Ritornata la processione nella Chiesa sfolgorante di luci, l’Ecc.mo Pastore elevava un nobile e sublime discorso mettendo in risalto la potenza dell’intercessione della Vergine nelle ore più gravi della storia. Dopo avere invocato i celesti favori sui combattenti, sulle loro famiglie e sulla Patria, il Presule rivolgeva fervide esortazioni perché i fedeli abbiano a vivere sempre più decisamente la vita cristiana che è garanzia sicura per la ricostruzione di quell’ordine nuovo a cui aspirano i singoli e le nazioni. La trina benedizione suggellava la magnifica manifestazione di pietà mariana il cui ricordo rimarrà indelebile nel cuore dei presenti».

Un bambino per ogni soldato, un soldato per ogni bambino
Durante le guerre il pensiero delle famiglie non può non andare al figlio, al fratello, al padre, al marito, che restano là dove si combatte e si muore. Così il pensiero del Parroco e dei comparrochiani non può dimenticare i soldati della parrocchia.
Uno dei tanti modi di rendere attivo e benefico il ricordo è la preghiera, ma non è detto che una vicendevole fraterna amicizia non possa trovare altre manifestazioni. Ecco l’escogitazione trovata dal Parroco di S. Antonio.
Ogni famiglia che abbia uno o più sotto le armi, ne trasmetta, venendo o telefonando in parrocchia, il nome e l’indirizzo.
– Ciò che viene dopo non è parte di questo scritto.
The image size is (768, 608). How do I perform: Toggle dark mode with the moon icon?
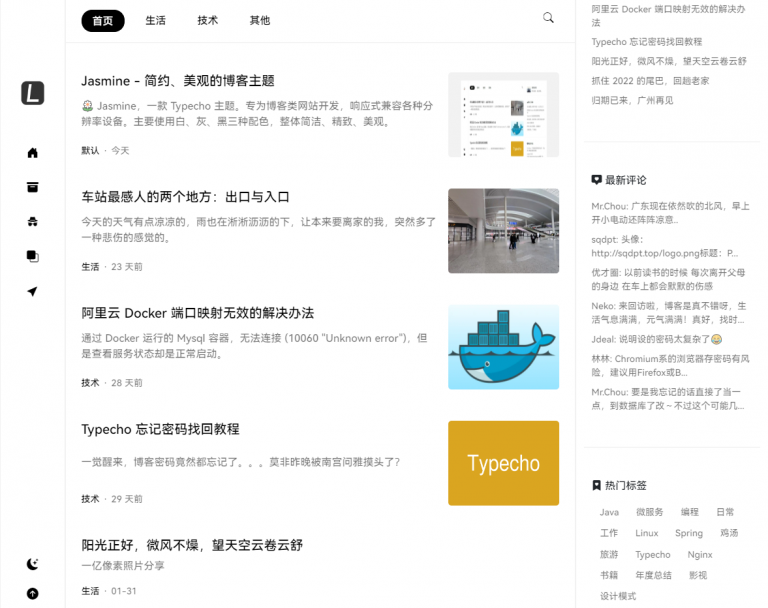tap(32, 564)
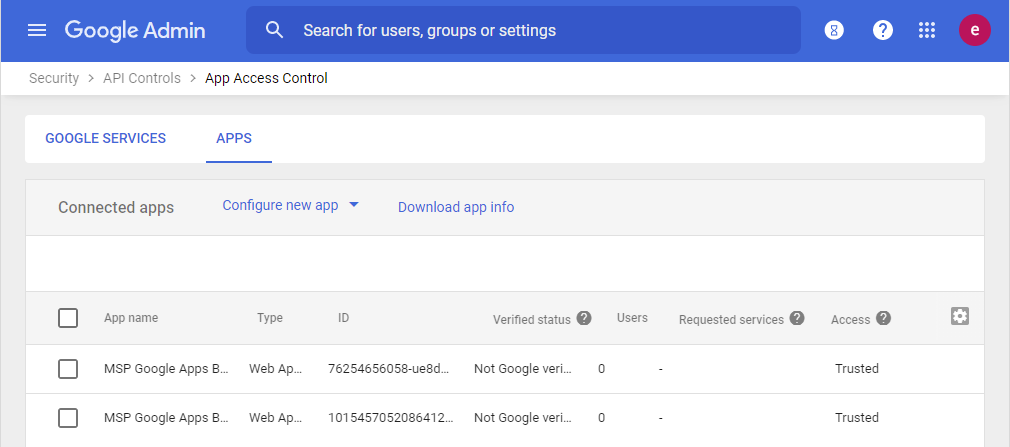The width and height of the screenshot is (1010, 447).
Task: Go to API Controls in the breadcrumb
Action: click(x=142, y=78)

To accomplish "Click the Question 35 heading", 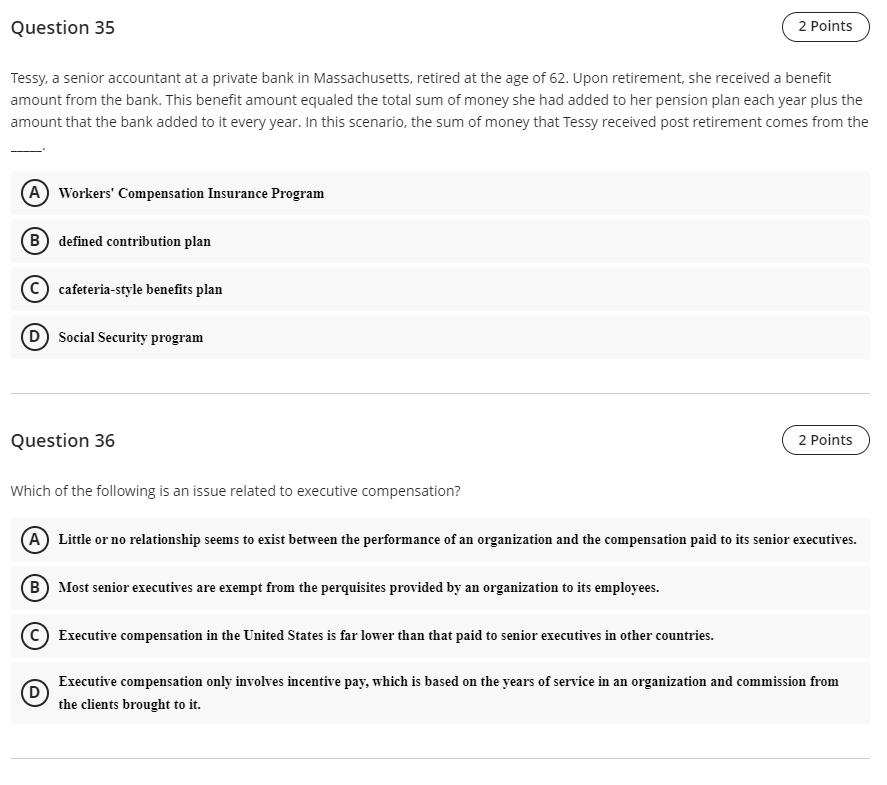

Al numero dell’elenco dei soldati elencati corrisponda il numero di altrettanti bimbi o bimbe dai 7 ai 12 anni.
Ogni bimbo ad occhi bendati estrarrà il nome del suo soldato per il quale dovrà pregare ogni giorno e col quale dovrà restare in amichevole corrispondenza postale.
L’iniziativa trovò tanto buona accoglienza tra le famiglie e tra i soldati, che espressero la loro gratitudine al Parroco.

Anche il Parroco Cappellano militare

Il nome del Parroco di S. Antonio era registrato nell’elenco dei Cappellani militari in congedo limitato; perciò da un giorno all’altro P. Roberto Lecchini poteva venire reclutato con destinazione più o meno lontano in o fuori d’Italia. Il che comportava dei problemi non facilmente risolvibili per la parrocchia. Ciò considerato, lo stesso Parroco si recava a Roma per far presente all’Ordinariato militare che a Salsomaggiore era imminente l’apertura di un grande ospedale militare sistemato nei locali delle Terme delle Assicurazioni Sociali situate nella Parrocchia di S. Antonio. Lo stesso Parroco, già cappellano militare nell’Africa Orientale, se nulla ostasse accetterebbe volentieri la destinazione a cappellano a tale ospedale. La risposta fu affermativa. P. Roberto prestò servizio in detto ospedale nei due primi anni di guerra finché fu sostituito da uno dei tanti cappellani rimpatriati dalla Russia.
Durante il servizio militare P. Roberto restò, per quanto consentito dal suo impegnatissimo compito, Parroco della Parrocchia per ogni effetto. Suo vice Parroco restò il confratello P. Alessio Guidi.